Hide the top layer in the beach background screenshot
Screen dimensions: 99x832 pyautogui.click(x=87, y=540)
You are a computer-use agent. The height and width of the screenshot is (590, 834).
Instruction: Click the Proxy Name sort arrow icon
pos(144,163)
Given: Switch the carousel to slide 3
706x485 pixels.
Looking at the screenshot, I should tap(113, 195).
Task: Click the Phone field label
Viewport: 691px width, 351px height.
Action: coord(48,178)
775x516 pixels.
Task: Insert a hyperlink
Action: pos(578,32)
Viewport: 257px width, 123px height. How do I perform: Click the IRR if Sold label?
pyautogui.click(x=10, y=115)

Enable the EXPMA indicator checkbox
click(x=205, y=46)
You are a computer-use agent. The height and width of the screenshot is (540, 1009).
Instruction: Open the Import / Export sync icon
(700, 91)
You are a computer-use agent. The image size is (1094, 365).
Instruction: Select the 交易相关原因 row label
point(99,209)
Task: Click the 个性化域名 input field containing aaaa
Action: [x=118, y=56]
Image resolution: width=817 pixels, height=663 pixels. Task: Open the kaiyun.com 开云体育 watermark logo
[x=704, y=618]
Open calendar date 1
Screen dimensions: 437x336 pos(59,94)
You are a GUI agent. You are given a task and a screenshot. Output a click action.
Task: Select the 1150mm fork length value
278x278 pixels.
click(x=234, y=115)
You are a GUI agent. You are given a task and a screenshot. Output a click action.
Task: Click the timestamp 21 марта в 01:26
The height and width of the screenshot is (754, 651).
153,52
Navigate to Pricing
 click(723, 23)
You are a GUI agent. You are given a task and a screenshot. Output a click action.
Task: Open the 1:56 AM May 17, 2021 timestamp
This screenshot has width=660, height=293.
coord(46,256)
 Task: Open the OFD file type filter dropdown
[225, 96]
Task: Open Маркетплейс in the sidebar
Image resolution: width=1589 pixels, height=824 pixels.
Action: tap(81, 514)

########

-- Exercise description --
Among the records above, find each line containing the string "computer" and copy it.

-- Result of the exercise --
You are a computer-use agent. The height and width of the screenshot is (590, 834).
You are a computer-use agent. The height and width of the screenshot is (540, 1009).
You are a computer-use agent. The image size is (1094, 365).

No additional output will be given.